- [What the task asks]:
Please give back each line of the listing, unchanged in every word.

- [Extracted data]:
+ + + + + + +

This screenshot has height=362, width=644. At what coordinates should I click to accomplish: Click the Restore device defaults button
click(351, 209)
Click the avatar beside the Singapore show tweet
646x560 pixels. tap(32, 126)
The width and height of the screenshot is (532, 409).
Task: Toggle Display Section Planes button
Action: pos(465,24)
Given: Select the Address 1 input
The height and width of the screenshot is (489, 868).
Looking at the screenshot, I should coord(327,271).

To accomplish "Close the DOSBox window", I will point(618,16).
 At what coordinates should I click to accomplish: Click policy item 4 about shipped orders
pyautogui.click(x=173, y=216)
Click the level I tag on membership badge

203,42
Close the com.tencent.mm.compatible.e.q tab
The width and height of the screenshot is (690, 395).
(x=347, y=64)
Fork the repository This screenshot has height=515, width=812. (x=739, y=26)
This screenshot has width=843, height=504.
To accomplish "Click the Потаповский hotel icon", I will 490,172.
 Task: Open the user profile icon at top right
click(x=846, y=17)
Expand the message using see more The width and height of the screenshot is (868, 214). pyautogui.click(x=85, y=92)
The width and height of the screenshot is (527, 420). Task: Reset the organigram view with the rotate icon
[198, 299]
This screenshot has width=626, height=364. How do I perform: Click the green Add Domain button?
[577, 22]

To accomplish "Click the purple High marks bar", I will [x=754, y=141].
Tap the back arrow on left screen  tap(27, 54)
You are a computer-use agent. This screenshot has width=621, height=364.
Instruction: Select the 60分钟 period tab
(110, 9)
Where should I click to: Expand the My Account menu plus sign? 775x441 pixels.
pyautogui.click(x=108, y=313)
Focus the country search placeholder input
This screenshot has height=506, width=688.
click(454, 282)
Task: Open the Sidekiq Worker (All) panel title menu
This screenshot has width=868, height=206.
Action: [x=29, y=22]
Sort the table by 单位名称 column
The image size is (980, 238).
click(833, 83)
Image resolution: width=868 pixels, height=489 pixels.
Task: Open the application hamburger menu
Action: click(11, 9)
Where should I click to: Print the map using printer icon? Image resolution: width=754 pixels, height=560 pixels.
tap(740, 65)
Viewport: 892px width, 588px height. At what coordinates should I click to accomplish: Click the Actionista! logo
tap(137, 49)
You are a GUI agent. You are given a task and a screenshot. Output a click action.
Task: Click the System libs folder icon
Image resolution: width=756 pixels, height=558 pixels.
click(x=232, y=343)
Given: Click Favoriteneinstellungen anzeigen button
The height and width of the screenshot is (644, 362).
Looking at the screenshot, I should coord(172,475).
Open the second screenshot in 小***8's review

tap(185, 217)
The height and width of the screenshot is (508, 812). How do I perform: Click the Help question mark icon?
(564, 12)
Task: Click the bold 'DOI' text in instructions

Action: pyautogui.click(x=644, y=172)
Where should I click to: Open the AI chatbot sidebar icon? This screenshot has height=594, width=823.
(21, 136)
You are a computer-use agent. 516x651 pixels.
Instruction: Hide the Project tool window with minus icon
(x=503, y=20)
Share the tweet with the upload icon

+ + + + + + +

- [Final answer]:
This screenshot has height=362, width=644. At what coordinates should I click to accomplish: Click the Restore device defaults button
click(351, 209)
Click the avatar beside the Singapore show tweet
646x560 pixels. tap(32, 126)
The width and height of the screenshot is (532, 409).
Task: Toggle Display Section Planes button
Action: pos(465,24)
Given: Select the Address 1 input
The height and width of the screenshot is (489, 868).
Looking at the screenshot, I should coord(327,271).

To accomplish "Close the DOSBox window", I will point(618,16).
 At what coordinates should I click to accomplish: Click policy item 4 about shipped orders
pyautogui.click(x=173, y=216)
Click the level I tag on membership badge

203,42
Close the com.tencent.mm.compatible.e.q tab
The width and height of the screenshot is (690, 395).
(x=347, y=64)
Fork the repository This screenshot has height=515, width=812. (x=739, y=26)
This screenshot has width=843, height=504.
To accomplish "Click the Потаповский hotel icon", I will 490,172.
 Task: Open the user profile icon at top right
click(x=846, y=17)
Expand the message using see more The width and height of the screenshot is (868, 214). pyautogui.click(x=85, y=92)
The width and height of the screenshot is (527, 420). Task: Reset the organigram view with the rotate icon
[198, 299]
This screenshot has width=626, height=364. How do I perform: Click the green Add Domain button?
[577, 22]

To accomplish "Click the purple High marks bar", I will [x=754, y=141].
Tap the back arrow on left screen  tap(27, 54)
You are a computer-use agent. This screenshot has width=621, height=364.
Instruction: Select the 60分钟 period tab
(110, 9)
Where should I click to: Expand the My Account menu plus sign? 775x441 pixels.
pyautogui.click(x=108, y=313)
Focus the country search placeholder input
This screenshot has height=506, width=688.
click(454, 282)
Task: Open the Sidekiq Worker (All) panel title menu
This screenshot has width=868, height=206.
Action: [x=29, y=22]
Sort the table by 单位名称 column
The image size is (980, 238).
click(833, 83)
Image resolution: width=868 pixels, height=489 pixels.
Task: Open the application hamburger menu
Action: click(11, 9)
Where should I click to: Print the map using printer icon? Image resolution: width=754 pixels, height=560 pixels.
tap(740, 65)
Viewport: 892px width, 588px height. At what coordinates should I click to accomplish: Click the Actionista! logo
tap(137, 49)
You are a GUI agent. You are given a task and a screenshot. Output a click action.
Task: Click the System libs folder icon
Image resolution: width=756 pixels, height=558 pixels.
click(x=232, y=343)
Given: Click Favoriteneinstellungen anzeigen button
The height and width of the screenshot is (644, 362).
Looking at the screenshot, I should coord(172,475).
Open the second screenshot in 小***8's review

tap(185, 217)
The height and width of the screenshot is (508, 812). How do I perform: Click the Help question mark icon?
(564, 12)
Task: Click the bold 'DOI' text in instructions

Action: pyautogui.click(x=644, y=172)
Where should I click to: Open the AI chatbot sidebar icon? This screenshot has height=594, width=823.
(21, 136)
You are a computer-use agent. 516x651 pixels.
Instruction: Hide the Project tool window with minus icon
(x=503, y=20)
Share the tweet with the upload icon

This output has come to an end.